== Отрывок ==

Шагая по усыпанным желтыми листьями дорожкам, мы вперебивку говорили о самых разных вещах. Часто вспоминали поездку. Иногда выяснялось, что одни и те же вещи мы воспринимали по-разному. Я как-то не задумываясь, жадно глотала все впечатления. Таиров замечал то, что проходило мимо меня. И часто там, где я в празднично-приподнятой атмосфере гастролей видела все только радостное и светлое, Александр Яковлевич видел и оборотную сторону, жестокую и беспощадную. Он говорил об ужасе инфляции, безработице, о чудовищном угаре наркотиков, говорил о гигантской машине города, размалывающей человека своими шестернями. Рассказывал о своих беседах с Дибольтом, который утверждал, что огромный рост техники приведет к тому, что человек станет рабом машины.

Эти свои впечатления Александр Яковлевич хотел вложить в новый спектакль, намеченный им еще год назад, «Человек, который был четвергом» Честертона. Инсценировку этого романа за время нашего отсутствия сделал Сигизмунд Кржижановский. Макет оформления был закончен Весниным еще до нашего отъезда.

— В этом спектакле, — рассказывал Александр Яковлевич, — мне хочется показать обобщенный образ большого капиталистического города с его узурпаторской силой — города, который держит в своих клещах человека, превращая его в машину.

Роман Честертона представлял собой фантасмагорический детектив, в котором сыщики, скрывающие свои имена и фамилии под псевдонимами дней недели, выслеживают анархистов, в свою очередь, тоже оказывающихся сыщиками.

Сыщиков играли наши ведущие актеры: Церетелли, Соколов, Аркадии, Фенин, Фердинандов, играли великолепно. Превосходно была сделана сложная конструкция города-гиганта с трансформирующимися движущимися частями. Вся конструкция была в непрерывном движении. Двигалось все: эскалатор, лифты, по которым носились в погоне друг за другом сыщики, двигались транспаранты со сверкающими надписями. Александр Яковлевич хотел показать город, который своей чудовищной стандартизацией, механизированным бытом, как туча, давит человека. Моментами все это фантасмагорическое действие воспринималось как какой-то страшный кошмар.

===
== Исходные записи ==

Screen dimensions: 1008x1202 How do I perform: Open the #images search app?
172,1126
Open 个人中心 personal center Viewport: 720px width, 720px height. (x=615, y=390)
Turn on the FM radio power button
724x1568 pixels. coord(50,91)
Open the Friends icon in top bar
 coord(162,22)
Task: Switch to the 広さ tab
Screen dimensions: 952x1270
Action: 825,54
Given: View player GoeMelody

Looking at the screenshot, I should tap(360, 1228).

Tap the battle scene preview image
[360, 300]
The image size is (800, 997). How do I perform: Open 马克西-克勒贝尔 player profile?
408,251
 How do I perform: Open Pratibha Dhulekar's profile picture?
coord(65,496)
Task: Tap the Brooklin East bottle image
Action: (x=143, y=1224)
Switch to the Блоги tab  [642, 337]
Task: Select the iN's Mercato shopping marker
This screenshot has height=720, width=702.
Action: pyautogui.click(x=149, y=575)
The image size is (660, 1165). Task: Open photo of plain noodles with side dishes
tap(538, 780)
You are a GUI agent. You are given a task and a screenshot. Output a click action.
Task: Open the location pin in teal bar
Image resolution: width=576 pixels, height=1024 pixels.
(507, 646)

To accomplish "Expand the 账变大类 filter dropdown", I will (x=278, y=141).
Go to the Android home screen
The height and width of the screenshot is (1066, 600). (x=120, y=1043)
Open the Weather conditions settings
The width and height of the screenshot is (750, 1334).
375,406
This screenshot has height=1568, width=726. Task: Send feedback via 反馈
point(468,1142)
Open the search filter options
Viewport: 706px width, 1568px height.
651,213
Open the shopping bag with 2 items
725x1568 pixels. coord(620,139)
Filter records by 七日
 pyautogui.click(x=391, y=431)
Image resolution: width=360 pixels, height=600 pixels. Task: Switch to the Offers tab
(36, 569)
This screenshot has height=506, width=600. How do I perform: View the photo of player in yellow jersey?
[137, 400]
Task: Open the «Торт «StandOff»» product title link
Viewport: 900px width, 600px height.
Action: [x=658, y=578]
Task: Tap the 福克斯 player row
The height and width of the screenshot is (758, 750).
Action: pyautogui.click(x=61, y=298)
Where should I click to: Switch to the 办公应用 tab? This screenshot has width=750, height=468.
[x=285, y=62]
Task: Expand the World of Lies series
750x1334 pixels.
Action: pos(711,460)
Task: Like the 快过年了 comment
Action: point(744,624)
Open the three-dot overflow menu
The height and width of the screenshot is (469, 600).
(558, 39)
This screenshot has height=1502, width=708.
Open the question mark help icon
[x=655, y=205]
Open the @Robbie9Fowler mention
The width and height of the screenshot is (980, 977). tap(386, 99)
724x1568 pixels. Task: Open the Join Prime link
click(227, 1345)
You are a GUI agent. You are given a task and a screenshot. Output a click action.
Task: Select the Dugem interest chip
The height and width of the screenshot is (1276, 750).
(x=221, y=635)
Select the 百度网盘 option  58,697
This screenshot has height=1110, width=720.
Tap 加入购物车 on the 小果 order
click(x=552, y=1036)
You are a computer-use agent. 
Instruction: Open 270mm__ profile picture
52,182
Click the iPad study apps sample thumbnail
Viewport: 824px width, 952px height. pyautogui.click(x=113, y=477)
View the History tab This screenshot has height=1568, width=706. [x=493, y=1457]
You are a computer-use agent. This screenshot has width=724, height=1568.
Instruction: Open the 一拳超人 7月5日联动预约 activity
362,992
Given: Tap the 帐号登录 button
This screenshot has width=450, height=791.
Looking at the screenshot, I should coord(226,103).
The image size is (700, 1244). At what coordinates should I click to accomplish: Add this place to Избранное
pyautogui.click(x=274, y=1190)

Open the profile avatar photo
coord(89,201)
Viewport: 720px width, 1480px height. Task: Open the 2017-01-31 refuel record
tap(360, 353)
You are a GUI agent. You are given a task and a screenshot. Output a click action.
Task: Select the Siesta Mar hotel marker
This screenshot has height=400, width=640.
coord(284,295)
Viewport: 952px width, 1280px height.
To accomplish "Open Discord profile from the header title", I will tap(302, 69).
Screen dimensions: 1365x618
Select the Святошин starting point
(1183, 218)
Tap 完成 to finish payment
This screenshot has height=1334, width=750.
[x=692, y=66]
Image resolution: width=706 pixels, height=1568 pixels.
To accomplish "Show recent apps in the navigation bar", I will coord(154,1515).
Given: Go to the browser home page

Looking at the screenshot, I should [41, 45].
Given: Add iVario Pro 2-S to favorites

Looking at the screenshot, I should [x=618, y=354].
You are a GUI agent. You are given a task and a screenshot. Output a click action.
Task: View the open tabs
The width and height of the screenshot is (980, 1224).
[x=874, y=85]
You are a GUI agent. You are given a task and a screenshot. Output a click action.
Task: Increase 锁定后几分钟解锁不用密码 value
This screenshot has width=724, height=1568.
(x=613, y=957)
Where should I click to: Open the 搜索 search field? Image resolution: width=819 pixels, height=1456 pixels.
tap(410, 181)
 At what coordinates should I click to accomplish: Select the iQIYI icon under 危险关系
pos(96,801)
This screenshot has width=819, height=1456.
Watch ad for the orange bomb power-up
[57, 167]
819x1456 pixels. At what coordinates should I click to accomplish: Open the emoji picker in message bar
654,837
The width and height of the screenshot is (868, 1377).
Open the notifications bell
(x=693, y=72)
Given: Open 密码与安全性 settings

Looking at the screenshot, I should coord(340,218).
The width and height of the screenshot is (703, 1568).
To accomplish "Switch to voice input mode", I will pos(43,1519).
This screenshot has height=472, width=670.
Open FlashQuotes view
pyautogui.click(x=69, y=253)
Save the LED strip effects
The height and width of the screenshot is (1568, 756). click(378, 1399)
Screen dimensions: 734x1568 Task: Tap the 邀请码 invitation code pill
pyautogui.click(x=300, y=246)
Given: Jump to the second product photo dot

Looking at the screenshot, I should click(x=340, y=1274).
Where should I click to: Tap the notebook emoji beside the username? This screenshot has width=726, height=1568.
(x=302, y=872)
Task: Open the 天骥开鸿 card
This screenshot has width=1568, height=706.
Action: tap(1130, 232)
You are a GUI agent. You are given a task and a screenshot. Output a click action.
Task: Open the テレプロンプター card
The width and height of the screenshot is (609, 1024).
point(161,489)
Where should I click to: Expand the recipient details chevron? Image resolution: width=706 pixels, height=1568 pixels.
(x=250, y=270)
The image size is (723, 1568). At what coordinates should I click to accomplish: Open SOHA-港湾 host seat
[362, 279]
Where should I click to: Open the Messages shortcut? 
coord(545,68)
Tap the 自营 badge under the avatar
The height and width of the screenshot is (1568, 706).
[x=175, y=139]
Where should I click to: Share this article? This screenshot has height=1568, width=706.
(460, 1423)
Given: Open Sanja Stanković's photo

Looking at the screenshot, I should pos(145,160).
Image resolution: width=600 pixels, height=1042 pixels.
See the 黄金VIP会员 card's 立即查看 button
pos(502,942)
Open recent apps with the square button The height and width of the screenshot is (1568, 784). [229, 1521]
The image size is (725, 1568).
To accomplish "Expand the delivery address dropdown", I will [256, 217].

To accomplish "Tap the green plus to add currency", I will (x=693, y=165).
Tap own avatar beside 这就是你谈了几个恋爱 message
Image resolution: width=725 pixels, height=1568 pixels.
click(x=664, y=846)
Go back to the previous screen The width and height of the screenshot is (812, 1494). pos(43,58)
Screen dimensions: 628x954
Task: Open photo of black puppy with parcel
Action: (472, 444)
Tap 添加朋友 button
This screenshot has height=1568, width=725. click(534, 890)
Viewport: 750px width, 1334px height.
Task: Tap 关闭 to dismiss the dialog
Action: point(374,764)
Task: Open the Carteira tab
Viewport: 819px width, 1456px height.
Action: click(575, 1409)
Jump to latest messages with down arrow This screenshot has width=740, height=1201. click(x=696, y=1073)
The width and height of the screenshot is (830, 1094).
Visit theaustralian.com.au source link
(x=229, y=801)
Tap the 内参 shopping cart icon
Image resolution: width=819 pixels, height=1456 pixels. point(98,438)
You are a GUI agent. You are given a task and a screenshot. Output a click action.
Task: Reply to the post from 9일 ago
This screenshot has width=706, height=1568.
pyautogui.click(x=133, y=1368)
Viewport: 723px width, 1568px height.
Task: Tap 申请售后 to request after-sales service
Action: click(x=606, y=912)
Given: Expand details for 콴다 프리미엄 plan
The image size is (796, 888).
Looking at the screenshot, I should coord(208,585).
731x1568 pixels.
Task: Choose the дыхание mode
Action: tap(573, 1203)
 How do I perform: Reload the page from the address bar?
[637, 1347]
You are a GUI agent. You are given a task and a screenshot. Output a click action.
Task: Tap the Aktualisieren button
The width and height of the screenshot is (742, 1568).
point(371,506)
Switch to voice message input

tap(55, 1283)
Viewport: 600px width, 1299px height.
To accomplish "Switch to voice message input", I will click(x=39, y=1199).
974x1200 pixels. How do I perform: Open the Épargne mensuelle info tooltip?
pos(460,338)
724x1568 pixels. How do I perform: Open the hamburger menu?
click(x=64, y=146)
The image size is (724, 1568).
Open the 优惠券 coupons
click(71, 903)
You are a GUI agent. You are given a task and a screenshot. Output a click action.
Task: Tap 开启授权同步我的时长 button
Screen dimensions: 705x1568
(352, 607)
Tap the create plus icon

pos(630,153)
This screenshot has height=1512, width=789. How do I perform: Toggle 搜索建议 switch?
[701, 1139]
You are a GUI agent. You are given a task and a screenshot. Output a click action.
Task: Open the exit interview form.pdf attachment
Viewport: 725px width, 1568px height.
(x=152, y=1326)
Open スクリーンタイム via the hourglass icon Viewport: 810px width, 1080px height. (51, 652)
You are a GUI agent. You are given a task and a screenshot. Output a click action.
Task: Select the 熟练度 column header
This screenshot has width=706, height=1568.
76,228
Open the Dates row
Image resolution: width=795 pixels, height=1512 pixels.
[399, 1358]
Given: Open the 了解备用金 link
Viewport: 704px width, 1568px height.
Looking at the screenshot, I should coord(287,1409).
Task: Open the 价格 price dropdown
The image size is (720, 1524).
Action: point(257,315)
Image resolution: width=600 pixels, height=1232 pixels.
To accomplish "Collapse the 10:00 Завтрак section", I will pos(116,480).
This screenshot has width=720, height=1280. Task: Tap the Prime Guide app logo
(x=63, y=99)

===

**Что сделать**
• A. Можете внести в нумерованный список строки листинга от строки с "Task: Open the Carteira tab" до строки с "tap(55, 1283)" включительно, пропустив пустые строки?
• B. Продолжите отрывок о таировском спектакле по роману Честертона, начав сразу после его последнего предложения.

**Ответы**
• A.
1. Task: Open the Carteira tab
2. Viewport: 819px width, 1456px height.
3. Action: click(575, 1409)
4. Jump to latest messages with down arrow This screenshot has width=740, height=1201. click(x=696, y=1073)
5. The width and height of the screenshot is (830, 1094).
6. Visit theaustralian.com.au source link
7. (x=229, y=801)
8. Tap the 内参 shopping cart icon
9. Image resolution: width=819 pixels, height=1456 pixels. point(98,438)
10. You are a GUI agent. You are given a task and a screenshot. Output a click action.
11. Task: Reply to the post from 9일 ago
12. This screenshot has width=706, height=1568.
13. pyautogui.click(x=133, y=1368)
14. Viewport: 723px width, 1568px height.
15. Task: Tap 申请售后 to request after-sales service
16. Action: click(x=606, y=912)
17. Given: Expand details for 콴다 프리미엄 plan
18. The image size is (796, 888).
19. Looking at the screenshot, I should coord(208,585).
20. 731x1568 pixels.
21. Task: Choose the дыхание mode
22. Action: tap(573, 1203)
23.  How do I perform: Reload the page from the address bar?
24. [637, 1347]
25. You are a GUI agent. You are given a task and a screenshot. Output a click action.
26. Task: Tap the Aktualisieren button
27. The width and height of the screenshot is (742, 1568).
28. point(371,506)
29. Switch to voice message input
30. tap(55, 1283)

• B.
Сюжет романа требовал трансформации от актеров. В спектакле возникла целая галерея людей-манекенов, которые говорили со стандартными, одинаковыми интонациями. Непрерывная смена {292} ритмов, подчеркнутая механичность движений и интонаций сообщали спектаклю экспрессионистический характер.

В дальнейшем приемы, найденные Таировым в «Четверге», нашли свое развитие в одном из интереснейших спектаклей Камерного театра «Машиналь», поставленном через десять лет. Там с особенной силой был показан стандарт не только человеческой жизни, но и человеческой психики в атмосфере буржуазного города-гиганта. В спектакле «Человек, который был четвергом» эти приемы были поняты не всеми. Люди-манекены показались многим критикам надуманными фигурами.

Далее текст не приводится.